Thats the tshirts done then!
Actually there are a couple of pairs of jeans and some jim jams mixed in, but you get the idea.
Hark, I think the tumble dryer is finding me some more tshirts…
As some of you are aware its been a rather trying eight months for little old me. So small steps forward are very important.
Last Saturday hubby took me to Warwick and we had a rummage through the antique shops there for a swift, I would love something old and worn and well loved but to no avail, but whilst there I decided to pop into Crafty Cottage, as I had read that they did Malabrigo which was one of the alternatives I had read was a nice yarn to use for My So Called Scarf. It was no hardship to buy this wool, it really is very soft and pretty. Jo, the owner gave good advice on the colour to choose to suit my skin tone, after a few seconds debating this plus a look in the mirror I realised she was absolutely right!

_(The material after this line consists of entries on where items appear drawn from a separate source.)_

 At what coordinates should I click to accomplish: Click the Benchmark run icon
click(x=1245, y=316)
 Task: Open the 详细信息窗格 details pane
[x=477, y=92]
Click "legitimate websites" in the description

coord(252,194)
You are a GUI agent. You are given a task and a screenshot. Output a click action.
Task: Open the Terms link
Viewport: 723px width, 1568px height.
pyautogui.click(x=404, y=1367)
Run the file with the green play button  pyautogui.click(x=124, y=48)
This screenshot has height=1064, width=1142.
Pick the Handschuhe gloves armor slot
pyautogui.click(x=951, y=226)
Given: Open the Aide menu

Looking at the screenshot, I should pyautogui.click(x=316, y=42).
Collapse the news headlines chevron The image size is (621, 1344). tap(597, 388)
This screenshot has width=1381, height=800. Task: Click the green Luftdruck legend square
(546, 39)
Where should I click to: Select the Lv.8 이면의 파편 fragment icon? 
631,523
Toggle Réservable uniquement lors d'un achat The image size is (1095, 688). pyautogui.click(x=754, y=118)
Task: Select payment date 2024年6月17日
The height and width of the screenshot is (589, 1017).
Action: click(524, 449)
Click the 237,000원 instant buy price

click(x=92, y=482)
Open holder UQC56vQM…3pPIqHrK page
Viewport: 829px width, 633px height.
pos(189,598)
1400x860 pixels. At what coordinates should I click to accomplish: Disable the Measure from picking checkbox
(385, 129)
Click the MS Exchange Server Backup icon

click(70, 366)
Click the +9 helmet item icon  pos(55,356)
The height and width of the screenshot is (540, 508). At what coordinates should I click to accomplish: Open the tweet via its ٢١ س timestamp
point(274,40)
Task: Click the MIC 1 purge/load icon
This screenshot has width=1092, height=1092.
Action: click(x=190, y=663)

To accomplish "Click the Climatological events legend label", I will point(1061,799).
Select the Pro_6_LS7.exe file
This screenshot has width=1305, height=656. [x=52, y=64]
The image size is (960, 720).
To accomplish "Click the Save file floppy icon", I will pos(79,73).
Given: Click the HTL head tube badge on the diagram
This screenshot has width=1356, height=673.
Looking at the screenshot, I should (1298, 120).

Whilst there she invited me over to her knitting group on a Monday evening, now I do go to Web of Wools Tuesday evening knitting group which I enjoy immensely, so I felt a bit tied by my feelings of love and loyalty which so often tie my little brain up in knots, so I gently declined the offer. But then Sunday came and the teenagers, who should really be on a 10 mile route march, daily, to get rid of excess energy, gave me grief, and then the youngest teenager came back from school on Monday and continued on the same vein. And I thought Why?, Why? am I doing this, Why? have I just spent hours putting together a nutrious meal, making soup from chicken bones and organising a meal from lovely home grown vegetables with all that that entails to put up with this (insert own expletive).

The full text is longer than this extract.